By Hannah Pugh and Marc Doyle
Last week, the trainees on the doctorate course in educational psychology at the University of Birmingham came together for a day on mental health. The morning focused upon the role of psychiatrists and we were fortunate to hear about this from Professor Matthew Broome (Director of the Institute for Mental Health). One aspect of Matthew’s presentation that was particularly interesting was the parallels in the way psychologists and psychiatrists think about and formulate the needs of the people with whom we work. In the afternoon, we discussed some of the areas that are relevant to both psychiatry and psychology, including the use of diagnostic labels in practice.
When discussing the role of psychiatrists, Matthew gave us many interesting examples of what the day to day life for a psychiatrist can involve. This included completing legal reports, working with people exhibiting severe symptoms of mental health needs and working one to one with children to review medication. Within this there were some clear differences between the roles of educational psychologists and psychiatrists, for example in the use of prescribing medication, and having legal powers under the mental health act. Discussion between the trainees and Matthew focused on questions around the role of medication and how professionals might view this differently. Matthew spoke of the need to consider evidence of what works and that medication does have a role in treatment.

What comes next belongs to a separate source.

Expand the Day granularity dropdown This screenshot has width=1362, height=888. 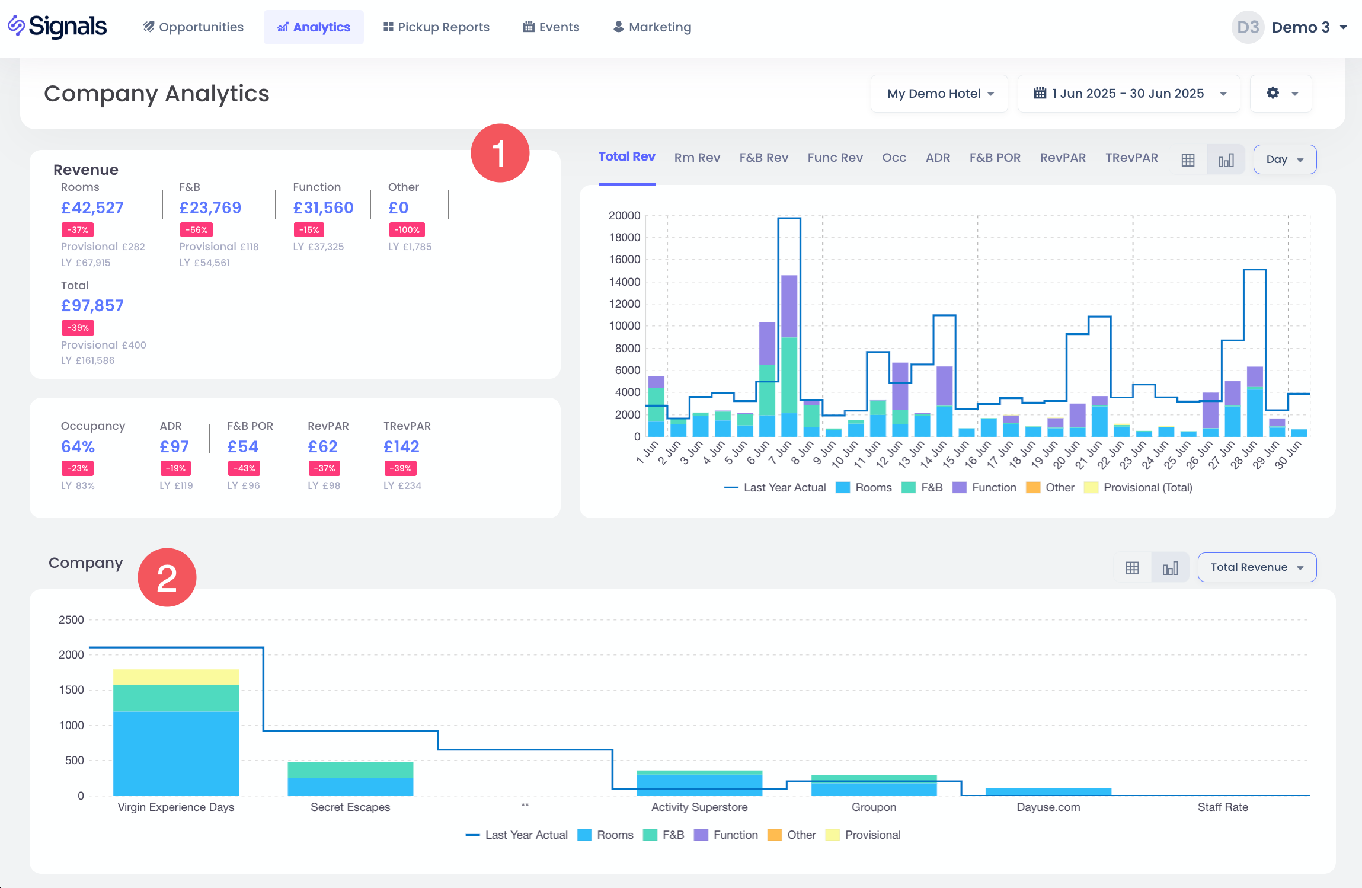(1284, 160)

While educational psychologists often regard their role as quite distinct from that of psychiatrists, there were some interesting parallels in Matthew’s reflections of working within a wider team of professionals. Matthew spoke about the psychiatrist often being the professional who is asked to become involved when other members of the team need help with a case and also when there are conflicting views within the team about a client. Matthew spoke about the need to take a holistic approach, including an understanding of the wider context of social inequalities, something that is a concern for many educational psychologists. He ended with a quotation about how we use evidence in practice that will resonant with many psychologists: “evidence based science works in some places but not necessarily here”.
In the afternoon we had a number of discussion topics beginning with the thorny issue of diagnosis and labelling. We recognised that this this not a simple issue. Defining a condition by behaviour can be problematic because what people think these conditions are changes all the time. The same behaviours may have different causes on different occasions, and the way that behaviour is measured and assessed is not consistent across services. On the other hand, a diagnostic label can encourage empathy and give young people access to support and resources.

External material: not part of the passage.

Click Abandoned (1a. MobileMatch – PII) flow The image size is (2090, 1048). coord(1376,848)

Diagnosis of behavioural conditions can be an uncomfortable topic for many practitioners. During our discussion, it was noted that if educational psychologists completely remove themselves from the diagnostic process, then this passes the burden onto professionals who specialise in other areas and may be less skilled in assessing behaviour.
A hot topic of conversation was trainees’ experiences when working alongside CAMHS teams. Some had found maintaining communication with CAMHS teams difficult, and attributed this to mental health teams being pushed beyond their capacity. Several trainees were able to share very positive stories of working alongside CAMHS teams, and noted particular success in being able to engage in joint work with clinical psychologists.
Overall the day provided a useful introduction to some of the issues raised when educational psychologists work alongside medical professions. It was helpful to see the similarities and differences in approaches. It is inevitable that educational psychologists will work with children and young people who have a medical diagnoses and it was helpful to consider how we might take account of this in our work. .
Hannah and Marc are Year 1 trainees on the initial training course for educational psychologists at the University of Birmingham.